I think TLG should consider either bagging these and/or all of the parts; mine ended up with a noticeable bend on the back in transit, as well as some edge damage. (Mine was mailed however so it probably was mostly caused by mishandling.)
It's opening time! I considered arranging the parts really nicely, but there is a surprising amount of small parts and I got lazy! Thus I sectioned it instead. Interestingly there are no random colours (such as blue) in the set.
Finished! It's a the Opera House on a cloudy day... haw, haw, haw.
Actually there's more parts in the box so I might as well use them. From the start it's clear the amount of thought that has gone into this set; that amount of jumpers just to make a half stud offset? No way! But it's yes-way in a premium set.
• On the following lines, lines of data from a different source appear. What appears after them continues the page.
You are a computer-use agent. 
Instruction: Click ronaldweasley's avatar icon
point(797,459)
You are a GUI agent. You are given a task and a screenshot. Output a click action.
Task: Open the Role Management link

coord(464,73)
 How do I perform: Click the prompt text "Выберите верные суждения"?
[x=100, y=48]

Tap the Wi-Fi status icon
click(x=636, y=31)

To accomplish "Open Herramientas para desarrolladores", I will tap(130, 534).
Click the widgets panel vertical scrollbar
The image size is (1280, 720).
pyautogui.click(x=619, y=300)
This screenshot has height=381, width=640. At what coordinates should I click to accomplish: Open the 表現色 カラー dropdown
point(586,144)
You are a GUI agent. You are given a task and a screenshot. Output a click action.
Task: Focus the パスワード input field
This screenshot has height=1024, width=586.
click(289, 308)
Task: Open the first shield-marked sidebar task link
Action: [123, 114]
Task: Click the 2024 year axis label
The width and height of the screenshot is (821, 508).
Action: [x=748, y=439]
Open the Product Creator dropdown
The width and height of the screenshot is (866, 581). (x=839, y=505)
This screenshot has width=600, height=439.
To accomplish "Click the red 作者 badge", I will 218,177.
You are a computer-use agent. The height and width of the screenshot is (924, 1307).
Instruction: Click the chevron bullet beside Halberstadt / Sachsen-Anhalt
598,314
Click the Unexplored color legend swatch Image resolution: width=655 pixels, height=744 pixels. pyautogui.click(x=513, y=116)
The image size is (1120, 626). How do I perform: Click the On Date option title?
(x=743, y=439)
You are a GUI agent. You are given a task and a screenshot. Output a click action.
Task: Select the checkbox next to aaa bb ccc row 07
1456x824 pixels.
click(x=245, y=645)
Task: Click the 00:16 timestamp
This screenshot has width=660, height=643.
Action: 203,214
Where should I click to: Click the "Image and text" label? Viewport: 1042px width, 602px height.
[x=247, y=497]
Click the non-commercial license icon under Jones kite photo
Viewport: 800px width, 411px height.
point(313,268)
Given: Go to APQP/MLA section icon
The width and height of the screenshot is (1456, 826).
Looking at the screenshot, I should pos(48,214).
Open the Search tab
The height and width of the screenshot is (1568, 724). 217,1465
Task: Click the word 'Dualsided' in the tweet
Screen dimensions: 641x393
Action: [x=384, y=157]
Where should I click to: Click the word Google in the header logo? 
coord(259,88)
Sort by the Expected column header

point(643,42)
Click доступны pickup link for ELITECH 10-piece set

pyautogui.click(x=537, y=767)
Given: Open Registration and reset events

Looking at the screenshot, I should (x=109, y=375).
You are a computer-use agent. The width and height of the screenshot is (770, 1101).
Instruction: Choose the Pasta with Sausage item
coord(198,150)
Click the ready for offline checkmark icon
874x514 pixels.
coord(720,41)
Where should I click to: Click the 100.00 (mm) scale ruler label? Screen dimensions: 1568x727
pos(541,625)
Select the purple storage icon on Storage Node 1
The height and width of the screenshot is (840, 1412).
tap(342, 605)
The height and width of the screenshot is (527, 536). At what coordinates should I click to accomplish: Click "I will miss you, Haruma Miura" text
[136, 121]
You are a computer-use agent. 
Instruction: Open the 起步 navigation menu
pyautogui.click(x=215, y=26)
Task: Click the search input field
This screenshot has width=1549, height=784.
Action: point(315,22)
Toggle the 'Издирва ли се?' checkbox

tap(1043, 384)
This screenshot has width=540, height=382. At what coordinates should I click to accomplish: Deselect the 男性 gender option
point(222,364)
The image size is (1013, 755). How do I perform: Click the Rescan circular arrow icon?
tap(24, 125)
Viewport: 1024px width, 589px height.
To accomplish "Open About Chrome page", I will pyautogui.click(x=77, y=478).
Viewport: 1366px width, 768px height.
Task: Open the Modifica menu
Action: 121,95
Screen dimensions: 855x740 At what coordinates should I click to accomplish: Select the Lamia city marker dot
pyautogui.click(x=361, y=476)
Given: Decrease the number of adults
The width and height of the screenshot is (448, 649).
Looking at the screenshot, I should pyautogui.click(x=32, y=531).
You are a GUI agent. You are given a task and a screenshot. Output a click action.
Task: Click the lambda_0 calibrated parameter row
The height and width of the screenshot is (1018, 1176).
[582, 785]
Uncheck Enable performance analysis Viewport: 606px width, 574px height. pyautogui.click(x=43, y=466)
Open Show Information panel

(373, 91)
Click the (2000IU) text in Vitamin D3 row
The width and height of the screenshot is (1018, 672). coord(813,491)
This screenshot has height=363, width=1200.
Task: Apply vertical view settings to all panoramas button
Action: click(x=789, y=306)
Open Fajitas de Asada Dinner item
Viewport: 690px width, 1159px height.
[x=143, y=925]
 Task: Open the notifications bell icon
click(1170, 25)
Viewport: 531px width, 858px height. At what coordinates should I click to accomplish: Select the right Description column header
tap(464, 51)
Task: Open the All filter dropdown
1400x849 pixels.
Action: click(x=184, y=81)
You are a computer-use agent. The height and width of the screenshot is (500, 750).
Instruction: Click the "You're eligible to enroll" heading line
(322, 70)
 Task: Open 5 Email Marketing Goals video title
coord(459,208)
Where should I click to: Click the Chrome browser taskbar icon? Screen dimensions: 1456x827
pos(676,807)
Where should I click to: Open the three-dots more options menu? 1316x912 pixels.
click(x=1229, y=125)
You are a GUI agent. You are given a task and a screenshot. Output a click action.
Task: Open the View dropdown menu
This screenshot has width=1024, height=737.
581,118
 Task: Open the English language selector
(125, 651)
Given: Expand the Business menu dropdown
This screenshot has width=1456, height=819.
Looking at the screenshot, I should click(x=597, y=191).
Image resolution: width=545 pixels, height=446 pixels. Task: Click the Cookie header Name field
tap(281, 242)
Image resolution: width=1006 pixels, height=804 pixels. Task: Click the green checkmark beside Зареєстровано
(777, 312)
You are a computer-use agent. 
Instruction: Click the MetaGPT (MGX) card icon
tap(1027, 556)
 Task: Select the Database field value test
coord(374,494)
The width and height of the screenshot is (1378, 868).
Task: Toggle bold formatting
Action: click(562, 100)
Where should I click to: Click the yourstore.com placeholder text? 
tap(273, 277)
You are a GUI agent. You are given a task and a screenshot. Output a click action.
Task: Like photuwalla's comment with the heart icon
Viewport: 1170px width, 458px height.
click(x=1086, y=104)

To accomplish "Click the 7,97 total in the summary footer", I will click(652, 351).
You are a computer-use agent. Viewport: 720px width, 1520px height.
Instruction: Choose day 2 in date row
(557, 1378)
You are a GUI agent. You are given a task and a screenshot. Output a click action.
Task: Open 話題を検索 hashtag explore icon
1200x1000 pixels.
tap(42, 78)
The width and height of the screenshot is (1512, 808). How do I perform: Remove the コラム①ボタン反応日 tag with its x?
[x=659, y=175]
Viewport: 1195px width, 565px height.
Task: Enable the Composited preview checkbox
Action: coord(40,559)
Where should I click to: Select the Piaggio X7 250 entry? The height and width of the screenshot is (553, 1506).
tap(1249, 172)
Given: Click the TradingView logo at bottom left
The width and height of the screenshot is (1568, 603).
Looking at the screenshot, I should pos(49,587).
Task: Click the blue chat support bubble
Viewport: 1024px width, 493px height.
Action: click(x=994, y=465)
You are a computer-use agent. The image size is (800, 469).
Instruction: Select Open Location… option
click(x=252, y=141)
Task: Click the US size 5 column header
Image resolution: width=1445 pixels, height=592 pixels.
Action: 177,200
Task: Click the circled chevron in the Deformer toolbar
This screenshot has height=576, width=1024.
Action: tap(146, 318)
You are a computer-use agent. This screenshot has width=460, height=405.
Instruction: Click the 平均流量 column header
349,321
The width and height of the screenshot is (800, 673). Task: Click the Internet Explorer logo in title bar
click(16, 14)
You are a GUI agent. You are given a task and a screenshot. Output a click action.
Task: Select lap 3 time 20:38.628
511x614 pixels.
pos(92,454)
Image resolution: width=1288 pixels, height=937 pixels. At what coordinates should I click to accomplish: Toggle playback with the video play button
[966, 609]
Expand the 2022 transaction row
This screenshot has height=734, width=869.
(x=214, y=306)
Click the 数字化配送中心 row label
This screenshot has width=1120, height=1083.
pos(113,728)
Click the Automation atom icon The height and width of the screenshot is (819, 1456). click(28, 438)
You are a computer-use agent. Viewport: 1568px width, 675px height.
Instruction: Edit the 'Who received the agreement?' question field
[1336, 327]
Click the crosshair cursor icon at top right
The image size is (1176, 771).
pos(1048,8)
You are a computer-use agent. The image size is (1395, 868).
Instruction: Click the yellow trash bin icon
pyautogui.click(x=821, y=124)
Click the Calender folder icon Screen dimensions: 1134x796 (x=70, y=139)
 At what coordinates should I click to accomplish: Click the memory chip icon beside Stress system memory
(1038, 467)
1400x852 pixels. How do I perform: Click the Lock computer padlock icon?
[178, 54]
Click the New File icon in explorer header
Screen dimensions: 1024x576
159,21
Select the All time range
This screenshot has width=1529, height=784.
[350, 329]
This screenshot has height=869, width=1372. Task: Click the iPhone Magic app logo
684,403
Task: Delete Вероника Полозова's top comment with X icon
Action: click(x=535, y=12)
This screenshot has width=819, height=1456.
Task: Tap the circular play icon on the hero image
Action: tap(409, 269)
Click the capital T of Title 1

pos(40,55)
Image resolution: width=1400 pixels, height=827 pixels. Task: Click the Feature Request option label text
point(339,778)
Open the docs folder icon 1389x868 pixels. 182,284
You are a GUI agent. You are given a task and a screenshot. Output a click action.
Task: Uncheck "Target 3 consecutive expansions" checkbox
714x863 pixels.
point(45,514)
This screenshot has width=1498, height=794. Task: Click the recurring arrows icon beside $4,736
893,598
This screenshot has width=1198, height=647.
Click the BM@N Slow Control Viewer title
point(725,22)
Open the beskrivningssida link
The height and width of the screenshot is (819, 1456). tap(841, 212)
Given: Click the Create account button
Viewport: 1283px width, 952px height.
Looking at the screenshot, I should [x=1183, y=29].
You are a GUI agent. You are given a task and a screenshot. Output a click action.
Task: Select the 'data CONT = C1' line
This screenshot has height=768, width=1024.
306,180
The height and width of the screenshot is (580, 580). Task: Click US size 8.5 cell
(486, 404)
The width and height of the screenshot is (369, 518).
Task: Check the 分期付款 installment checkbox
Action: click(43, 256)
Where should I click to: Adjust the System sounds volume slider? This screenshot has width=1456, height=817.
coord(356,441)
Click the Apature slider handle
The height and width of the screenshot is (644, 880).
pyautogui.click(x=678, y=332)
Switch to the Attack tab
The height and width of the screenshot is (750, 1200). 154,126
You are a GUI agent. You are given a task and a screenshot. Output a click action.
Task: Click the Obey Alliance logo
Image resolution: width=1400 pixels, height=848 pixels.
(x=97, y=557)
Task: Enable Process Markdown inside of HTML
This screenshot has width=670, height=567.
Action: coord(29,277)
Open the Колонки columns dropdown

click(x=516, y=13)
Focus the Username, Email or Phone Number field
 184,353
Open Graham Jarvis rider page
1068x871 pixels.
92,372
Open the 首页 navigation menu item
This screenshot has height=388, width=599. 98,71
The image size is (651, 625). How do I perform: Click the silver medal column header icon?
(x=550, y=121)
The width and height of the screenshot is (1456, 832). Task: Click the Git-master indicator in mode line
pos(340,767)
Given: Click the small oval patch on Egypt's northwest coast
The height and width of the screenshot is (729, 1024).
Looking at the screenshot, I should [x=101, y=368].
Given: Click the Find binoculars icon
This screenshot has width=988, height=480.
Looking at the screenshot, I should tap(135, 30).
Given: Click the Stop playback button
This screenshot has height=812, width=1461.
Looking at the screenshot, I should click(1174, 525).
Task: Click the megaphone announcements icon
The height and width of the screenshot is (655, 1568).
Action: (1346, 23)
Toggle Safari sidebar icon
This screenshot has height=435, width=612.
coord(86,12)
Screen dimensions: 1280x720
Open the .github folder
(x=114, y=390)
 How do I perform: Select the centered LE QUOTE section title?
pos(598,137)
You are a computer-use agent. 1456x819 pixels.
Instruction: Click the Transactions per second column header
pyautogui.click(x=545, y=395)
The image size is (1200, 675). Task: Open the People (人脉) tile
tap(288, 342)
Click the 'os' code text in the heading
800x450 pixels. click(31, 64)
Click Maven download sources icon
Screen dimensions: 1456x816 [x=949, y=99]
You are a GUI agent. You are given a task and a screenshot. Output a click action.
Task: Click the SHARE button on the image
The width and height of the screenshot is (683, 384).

While it's smart part usage, I find it really weird that the door rail part is in dark tan... but more on that later. It is amazing how many parts have gone into these few layers though.
Even at this stage I think it's clear what it's going to be. The rear platform is complete now.
On the subject of colours, the turntables used to angle the structure don't come in tan, so there's nothing that can be done about that little spot of black.
They're multiplying! (The buildings that is.)
Adding the shells. The two angled structures are locked in by those 2x2 tiles, which are also needed for a more correct representation of the Opera House.
You can see here that the black turntables are mostly hidden... but not quite.
And now.... (photo shamelessly stolen from the LEGO® Architecture official sub-domain )
...we're really finished! Personally I feel the Opera House looks odd without water. It's generally photographed showing the setting and, like most great architecture, it was designed specially for the location. But maybe I'm just having delusions of grandeur seeing myself as someone who can appreciate fine architecture.
Here it is in comparison to two from the Landmark series. (N.B. Sets not to scale.) Anyway what I think would be cool would be if I could let our little model meet its Big Daddy....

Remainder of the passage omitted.